JSON Data

What we will cover...

  1. What is JSON
  2. Loading JSON in Python
  3. Opening files in Python
  4. JSON lines

What is JSON

JSON stands for JavaScript Object Notation.

Javascript is a language, similar in many ways to Python, that was created to run in web browsers.

The equivalent of a dictionary in python is called an "object" in javascript.

By "notation" it is simply meant: the syntax of writing an object in javascript.

What is JSON

Thus, you can think of JSON as a way to represent dictionaries (or lists) as a string.

Why do we need this?

Sometimes we want to share data between programs and computers, even across different programming languages. So we need some way to turn a complex data structure (a dictionary) into a string for sending around.

JSON Syntax

{
  "id": 58726,
  "title": "Hello World",
  "author": null,
  "isCool": true
}

JSON syntax looks an awfule lot like the syntax for python dictionaries, so it should be easy to read.

Some noteworthy differences:

  1. Only double quotes "".
  2. Booleans are lowercase (true).
  3. Missing values are null.

Deserializing

my_json = '{ "id": 58726, "author": null }'

import json

dat = json.loads(my_json) # a dictionary!
dat['author'] # None

JSON, as we mentioned, is a string.

To access the data in python, we need to parse this string (also known as deserializing) as a python dictionary.

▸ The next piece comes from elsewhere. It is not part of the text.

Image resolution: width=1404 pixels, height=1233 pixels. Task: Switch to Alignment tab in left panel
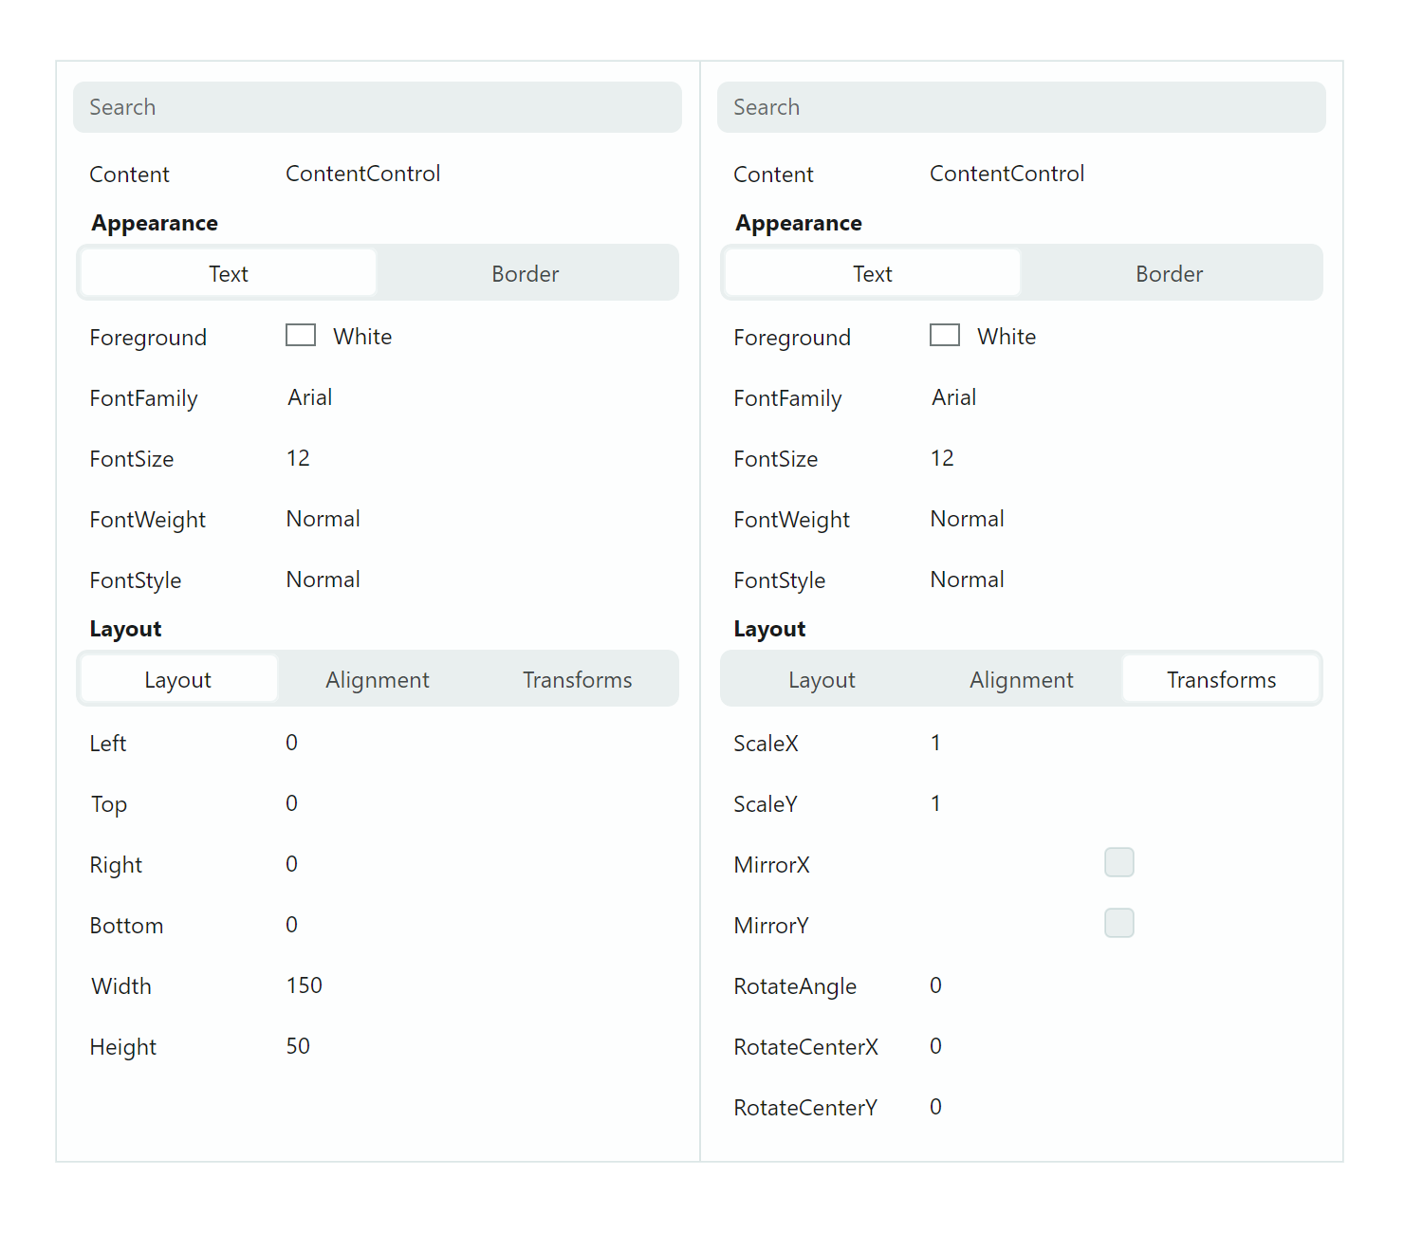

We can do that with the built-in json module.

Files

.
├── foo.py
└── hello-world.json

JSON, as a string, can easily be written to files. This can be a convenient way to store data in a file!

JSON files usually have the .json ending.

Let's try and read the json from this json file!

Files

with open('hello-world.json') as f:
    # do something with f

To open files in python, we use the builtin open function.

However, it's extremely important to close any file we open. To prevent from forgetting to do that, we use a context manager: with.

with provides us with a block of code (indented, as always!) with a new variable: f which represents our file. When the block is finished, f is automatically closed.

Files

with open('hello-world.json') as f:
    contents = f.read()
    print(contents)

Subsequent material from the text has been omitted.